§ What you have to do: Which lines of the entries contain the string "Toggle"? Please find them and copy them.

§ Data for processing:
——

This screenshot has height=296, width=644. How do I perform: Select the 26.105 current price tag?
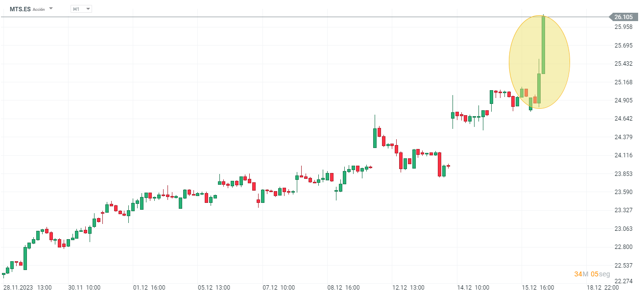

——

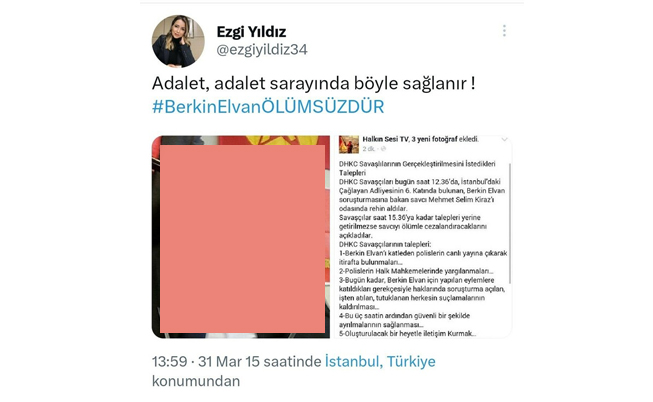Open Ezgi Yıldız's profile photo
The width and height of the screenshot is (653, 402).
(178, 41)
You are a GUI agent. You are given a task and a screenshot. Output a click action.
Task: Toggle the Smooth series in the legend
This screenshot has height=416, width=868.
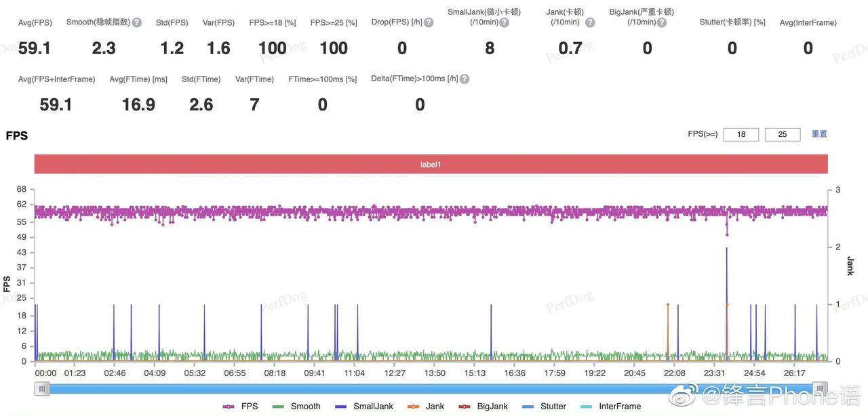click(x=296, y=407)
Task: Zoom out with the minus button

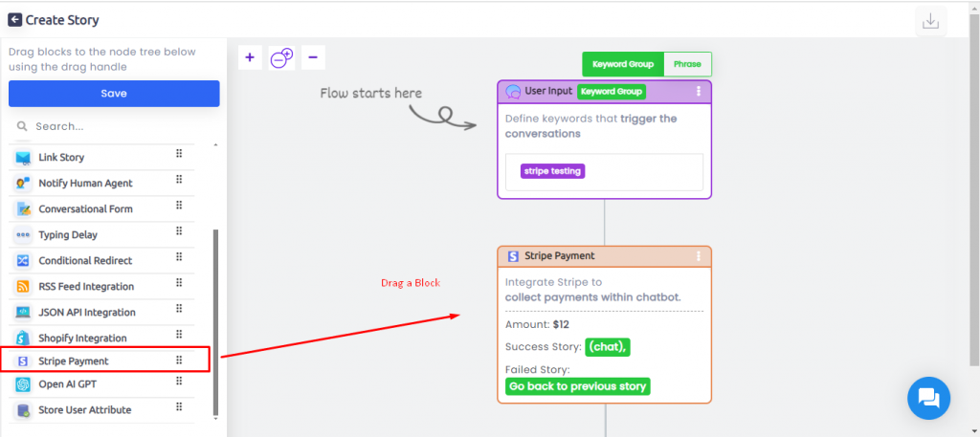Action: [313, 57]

——

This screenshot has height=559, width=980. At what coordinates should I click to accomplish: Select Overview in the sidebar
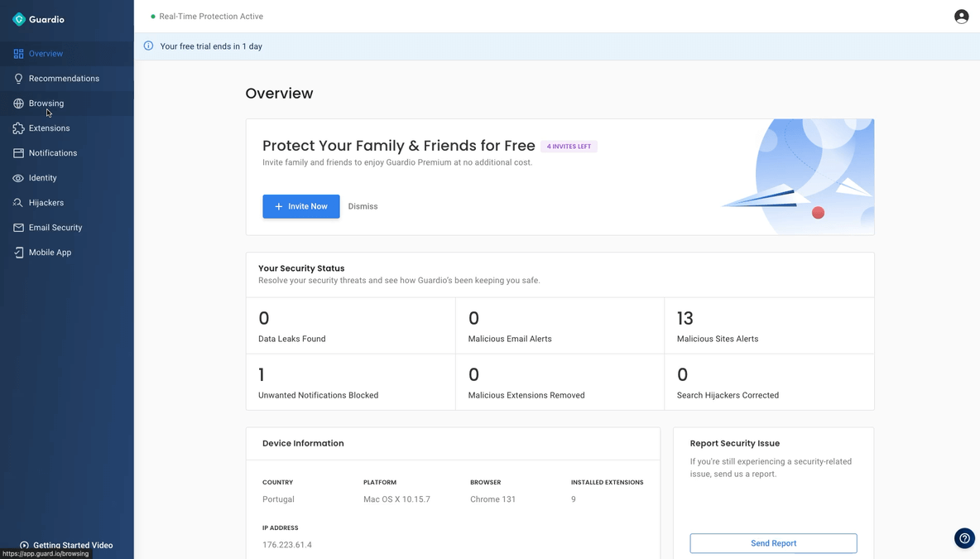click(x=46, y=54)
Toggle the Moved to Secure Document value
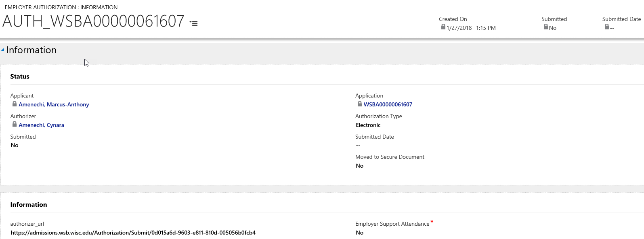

——

§ Solution for this exercise:
Task: Toggle the Smooth series in the legend
Toggle the Moved to Secure Document value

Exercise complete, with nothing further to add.